Given that OPNsense isn't using multiple routing tables (which is how Linux is typically configured for policy routing), but instead is using PF's route-to and reply-to options, where can I learn about what in theory should be happening with those as interface availability changes?

I'm intrigued by Franco's statement that there's an optimal pf rule set that will make the result robust, but puzzled on what that rule set should look like. As I've mentioned in other threads, so far I can't get OPNsense to handle WAN2 correctly when WAN1 is taken down. I'll be thankful for any suggestions of recipes that should work, or pointers to documentation that gives enough background to deduce what such recipes should look like.

Specifically, what rules applied to either the floating or WAN2 interface rule set would enable WAN2 to successfully return or originate traffic, regardless of WAN1's state? I see no evidence that OPNsense will originate traffic on WAN2 ever. But it at least returns traffic on WAN2 while WAN1 is up, yet fails to return traffic on WAN2 once WAN1 is down -- an odd and unexpected dependency. Taking WAN1 down removes the default route from the system; but apparently the power of pf route-to and reply-to rules should make success independent of that. Besides, the WAN1 default being their or not shouldn't on the face of it affect the success of WAN2 in replying on its IPs, since this is working with WAN1 up, where the reply doesn't take that default route anyway.
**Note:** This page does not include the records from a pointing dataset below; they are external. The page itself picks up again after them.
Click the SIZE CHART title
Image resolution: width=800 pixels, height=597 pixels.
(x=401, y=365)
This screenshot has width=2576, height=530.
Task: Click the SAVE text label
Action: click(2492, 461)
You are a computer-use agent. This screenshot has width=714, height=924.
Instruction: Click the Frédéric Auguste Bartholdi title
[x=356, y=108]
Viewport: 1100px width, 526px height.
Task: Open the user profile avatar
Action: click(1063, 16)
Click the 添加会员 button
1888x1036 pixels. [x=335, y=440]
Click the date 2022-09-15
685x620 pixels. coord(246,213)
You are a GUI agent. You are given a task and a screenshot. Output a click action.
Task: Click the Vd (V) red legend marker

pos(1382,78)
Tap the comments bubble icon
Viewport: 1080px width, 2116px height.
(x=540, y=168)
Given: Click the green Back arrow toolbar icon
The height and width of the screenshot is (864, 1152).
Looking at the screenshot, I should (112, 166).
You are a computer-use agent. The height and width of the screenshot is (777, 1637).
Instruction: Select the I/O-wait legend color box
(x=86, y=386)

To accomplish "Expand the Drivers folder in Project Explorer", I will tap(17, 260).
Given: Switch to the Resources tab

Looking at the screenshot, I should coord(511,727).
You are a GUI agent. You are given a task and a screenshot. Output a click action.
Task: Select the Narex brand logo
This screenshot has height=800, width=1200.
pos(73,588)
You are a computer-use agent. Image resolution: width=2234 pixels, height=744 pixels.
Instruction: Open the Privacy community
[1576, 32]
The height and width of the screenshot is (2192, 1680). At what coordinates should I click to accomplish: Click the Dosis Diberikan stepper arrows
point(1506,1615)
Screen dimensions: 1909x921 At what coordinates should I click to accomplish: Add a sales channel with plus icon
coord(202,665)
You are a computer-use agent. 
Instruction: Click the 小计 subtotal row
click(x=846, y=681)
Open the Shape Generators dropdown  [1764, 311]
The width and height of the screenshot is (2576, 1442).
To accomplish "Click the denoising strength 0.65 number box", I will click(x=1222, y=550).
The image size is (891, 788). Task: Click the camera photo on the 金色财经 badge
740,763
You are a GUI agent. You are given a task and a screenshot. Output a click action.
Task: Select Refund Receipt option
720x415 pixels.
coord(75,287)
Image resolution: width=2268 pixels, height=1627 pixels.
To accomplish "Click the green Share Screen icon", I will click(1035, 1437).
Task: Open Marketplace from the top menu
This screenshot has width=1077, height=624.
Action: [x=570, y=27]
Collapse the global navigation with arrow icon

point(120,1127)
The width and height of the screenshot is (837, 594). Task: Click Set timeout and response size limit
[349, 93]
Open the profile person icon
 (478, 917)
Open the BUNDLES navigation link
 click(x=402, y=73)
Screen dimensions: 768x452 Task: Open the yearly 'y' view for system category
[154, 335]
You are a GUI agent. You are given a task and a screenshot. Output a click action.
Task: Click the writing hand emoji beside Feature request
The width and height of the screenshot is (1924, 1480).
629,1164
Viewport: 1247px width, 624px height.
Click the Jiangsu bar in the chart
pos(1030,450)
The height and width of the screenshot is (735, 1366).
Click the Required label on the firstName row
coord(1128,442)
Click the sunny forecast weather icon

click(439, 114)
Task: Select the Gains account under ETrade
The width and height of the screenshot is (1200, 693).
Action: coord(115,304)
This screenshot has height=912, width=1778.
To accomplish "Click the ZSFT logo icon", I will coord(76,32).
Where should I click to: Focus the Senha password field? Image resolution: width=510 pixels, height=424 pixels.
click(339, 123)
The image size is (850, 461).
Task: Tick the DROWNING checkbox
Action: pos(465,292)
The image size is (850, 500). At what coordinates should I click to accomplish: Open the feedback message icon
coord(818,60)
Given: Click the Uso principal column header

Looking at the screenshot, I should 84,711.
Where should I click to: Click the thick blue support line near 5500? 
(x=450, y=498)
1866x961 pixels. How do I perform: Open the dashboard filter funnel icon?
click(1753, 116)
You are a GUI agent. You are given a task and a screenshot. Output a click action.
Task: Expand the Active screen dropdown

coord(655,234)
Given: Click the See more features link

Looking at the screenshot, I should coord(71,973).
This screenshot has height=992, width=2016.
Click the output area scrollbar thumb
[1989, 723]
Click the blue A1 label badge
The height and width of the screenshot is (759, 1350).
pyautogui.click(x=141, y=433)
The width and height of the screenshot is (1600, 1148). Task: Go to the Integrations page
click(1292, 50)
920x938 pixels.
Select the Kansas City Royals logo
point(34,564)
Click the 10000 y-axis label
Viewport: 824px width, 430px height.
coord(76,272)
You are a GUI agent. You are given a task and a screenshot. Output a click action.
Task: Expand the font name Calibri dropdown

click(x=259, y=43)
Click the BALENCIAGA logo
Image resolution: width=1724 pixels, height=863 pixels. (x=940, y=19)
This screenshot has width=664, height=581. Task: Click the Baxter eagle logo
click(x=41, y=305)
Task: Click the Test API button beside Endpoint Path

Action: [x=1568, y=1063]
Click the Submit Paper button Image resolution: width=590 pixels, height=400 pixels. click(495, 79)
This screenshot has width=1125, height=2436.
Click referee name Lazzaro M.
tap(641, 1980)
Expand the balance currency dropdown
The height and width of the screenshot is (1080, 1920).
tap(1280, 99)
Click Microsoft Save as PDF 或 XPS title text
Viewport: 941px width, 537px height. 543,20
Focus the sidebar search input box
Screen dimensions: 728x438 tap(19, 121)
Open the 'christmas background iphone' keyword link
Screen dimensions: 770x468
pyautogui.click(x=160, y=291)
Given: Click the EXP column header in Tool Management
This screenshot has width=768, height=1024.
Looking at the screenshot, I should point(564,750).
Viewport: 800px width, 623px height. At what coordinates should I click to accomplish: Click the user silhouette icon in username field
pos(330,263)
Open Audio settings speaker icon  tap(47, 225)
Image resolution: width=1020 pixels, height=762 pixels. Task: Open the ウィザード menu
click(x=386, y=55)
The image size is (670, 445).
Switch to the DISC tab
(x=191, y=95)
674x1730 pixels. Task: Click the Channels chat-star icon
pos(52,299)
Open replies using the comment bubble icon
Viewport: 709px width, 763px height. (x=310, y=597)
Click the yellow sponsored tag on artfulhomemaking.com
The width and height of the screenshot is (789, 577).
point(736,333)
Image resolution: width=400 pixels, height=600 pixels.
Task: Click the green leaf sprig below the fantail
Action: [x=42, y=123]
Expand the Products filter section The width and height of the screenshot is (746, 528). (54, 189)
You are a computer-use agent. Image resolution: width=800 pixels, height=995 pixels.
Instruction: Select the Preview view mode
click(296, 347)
Another data point: Disabling WAN2 has no effect on WAN1.

So:

Disable WAN1 and WAN2 no longer can respond to outside traffic coming in, nor originate traffic. (There's nothing yet using this system for LAN devices going outwards, so haven't tested that.)

Disable WAN2 and WAN1 continues working for both outside traffic coming in, and originating traffic.

Checking with "netstat -nr" disabling WAN1 removes the default route via WAN1, and does not replace it with a default route via WAN2. WAN2 does have its IPv4 Upstream Gateway set in the configuration, but that is not substituted in this case.

Note: Tried the patch here: https://forum.opnsense.org/index.php?topic=5785.0 (and above in this thread). As I noted there, it does not fix what I'm seeing.

Hi Franco,

Is the "suboptimal settings" thing documented somewhere, perhaps in the form of suggested optimal settings for a multi-wan setup?

Also, just tried the patch. It does not fix the problem I'm seeing: that WAN2 works fine, just until WAN1 has "Enable Interface" unchecked and applied. Of course, this isn't the same thing as WAN1 failing. But logically a working config for WAN2 shouldn't depend on WAN1 being enabled, shouldn't it? I'm open for any advice. I'd really like to get this working. I'm much impressed with the parts of OPNsense that work.

Thanks,
Whit

Thanks. Tried one more thing: I'd had the WAN2 set to take over outward routing as failover. Reconfigured for it to instead work in load balancing mode. Didn't make a difference. Turning off the first WAN interface results in traffic not being responded to when sent to WAN2 IPs (that had been working with WAN1 on in either case), nor in the Firewall being able to initiate any outgoing traffic.

I can see interesting changes with

diff rules.debug rules.debug.old

in /tmp, with route-to and reply-to rules changing with the configuration changes and turning WAN1 off and on. So the system's not failing to recognize the changes. It's just not responding with full adequacy.

If anyone has additional configuration steps to suggest which might work around this, I'm up for more experimentation.